Immune cells to fight leukemia

From Atlanta, at a meeting of the American Society of Hematology

A cancer “vaccine” that uses small proteins found in abundance on the surface of leukemia cells shows strong signs of keeping the blood cancer at bay if given when the disease is in remission.

Cancer vaccines attempt to rally a person’s immune cells to fight a malignancy. Researchers gave the vaccine to 13 leukemia patients in remission and 53 others who had active disease. All the patients had received other drugs previously. Although some were in remission, none was a good candidate for continued standard treatment because all had advanced leukemia, says study coauthor Muzaffar H. Qazilbash, a hematology oncologist at the M.D. Anderson Cancer Center in Houston.

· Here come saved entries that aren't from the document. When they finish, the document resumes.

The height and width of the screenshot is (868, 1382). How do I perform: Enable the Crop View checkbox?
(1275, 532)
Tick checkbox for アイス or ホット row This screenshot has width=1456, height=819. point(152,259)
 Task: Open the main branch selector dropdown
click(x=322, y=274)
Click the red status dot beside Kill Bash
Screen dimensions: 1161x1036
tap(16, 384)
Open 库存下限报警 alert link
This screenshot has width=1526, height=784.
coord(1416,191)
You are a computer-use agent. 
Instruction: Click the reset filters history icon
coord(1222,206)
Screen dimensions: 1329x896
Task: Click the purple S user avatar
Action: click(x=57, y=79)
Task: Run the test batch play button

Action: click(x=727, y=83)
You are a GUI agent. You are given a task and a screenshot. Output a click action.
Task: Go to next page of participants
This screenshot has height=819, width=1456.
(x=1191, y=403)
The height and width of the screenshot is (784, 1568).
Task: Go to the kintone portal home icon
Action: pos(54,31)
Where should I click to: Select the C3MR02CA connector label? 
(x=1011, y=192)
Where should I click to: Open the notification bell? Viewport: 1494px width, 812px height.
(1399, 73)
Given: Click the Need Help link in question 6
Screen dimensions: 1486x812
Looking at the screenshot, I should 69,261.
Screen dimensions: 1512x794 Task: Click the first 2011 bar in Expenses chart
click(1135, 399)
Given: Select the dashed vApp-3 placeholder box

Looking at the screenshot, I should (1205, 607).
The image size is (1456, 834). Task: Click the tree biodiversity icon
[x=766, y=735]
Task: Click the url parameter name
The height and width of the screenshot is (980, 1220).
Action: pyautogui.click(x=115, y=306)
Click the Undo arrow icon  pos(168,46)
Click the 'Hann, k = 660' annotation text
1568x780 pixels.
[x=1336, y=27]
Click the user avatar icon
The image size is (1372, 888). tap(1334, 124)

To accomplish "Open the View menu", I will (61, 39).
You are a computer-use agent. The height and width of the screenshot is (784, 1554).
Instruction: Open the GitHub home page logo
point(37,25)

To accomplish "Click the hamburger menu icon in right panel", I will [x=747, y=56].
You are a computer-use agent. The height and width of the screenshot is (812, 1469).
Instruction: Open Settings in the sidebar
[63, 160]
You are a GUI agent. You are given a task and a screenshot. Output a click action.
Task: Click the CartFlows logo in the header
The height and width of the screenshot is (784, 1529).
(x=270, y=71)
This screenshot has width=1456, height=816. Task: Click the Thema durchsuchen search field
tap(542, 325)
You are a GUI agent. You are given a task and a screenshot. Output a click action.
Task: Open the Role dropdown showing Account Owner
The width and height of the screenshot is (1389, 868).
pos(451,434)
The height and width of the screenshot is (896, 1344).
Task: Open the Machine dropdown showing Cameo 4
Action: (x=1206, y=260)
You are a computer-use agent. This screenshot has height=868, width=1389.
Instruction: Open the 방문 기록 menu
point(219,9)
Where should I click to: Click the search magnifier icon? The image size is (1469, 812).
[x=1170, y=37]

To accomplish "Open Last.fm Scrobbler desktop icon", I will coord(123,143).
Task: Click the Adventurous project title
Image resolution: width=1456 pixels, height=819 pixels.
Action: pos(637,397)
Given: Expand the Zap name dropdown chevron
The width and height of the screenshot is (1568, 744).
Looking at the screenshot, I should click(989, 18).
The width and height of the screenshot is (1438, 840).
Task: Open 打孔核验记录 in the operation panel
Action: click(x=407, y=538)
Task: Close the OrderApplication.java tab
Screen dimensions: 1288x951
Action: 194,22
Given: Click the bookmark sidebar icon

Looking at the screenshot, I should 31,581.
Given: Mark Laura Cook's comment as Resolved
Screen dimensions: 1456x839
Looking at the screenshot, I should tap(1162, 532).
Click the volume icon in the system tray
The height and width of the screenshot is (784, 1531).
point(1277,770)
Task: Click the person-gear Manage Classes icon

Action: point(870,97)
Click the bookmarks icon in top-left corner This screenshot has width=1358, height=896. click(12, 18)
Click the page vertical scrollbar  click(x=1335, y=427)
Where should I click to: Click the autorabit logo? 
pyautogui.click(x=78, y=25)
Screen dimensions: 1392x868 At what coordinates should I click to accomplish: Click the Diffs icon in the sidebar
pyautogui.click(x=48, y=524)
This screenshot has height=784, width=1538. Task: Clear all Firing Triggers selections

The cancer vaccine had shown early promise in stimulating production of immune T cells that attack leukemia cells, which display excess amounts of two enzymes—proteinase-3 and neutrophil elastase (SN: 1/4/03, p. 13). Patients received three to six injections of the vaccine at 3-week intervals.

The 13 patients in remission at the outset fared best, averaging nearly 9 months of continued remission. One patient has avoided any relapse for 6 years after getting the vaccine, another for 5 years, Qazilbash says. Patients who were still fighting active disease at the time they got the cancer vaccine benefited much less, averaging only about 3 months of remission.

The vaccine works only in leukemia patients who carry a specific kind of immune protein called HLA-A2. About 40 percent of people have it, Qazilbash says.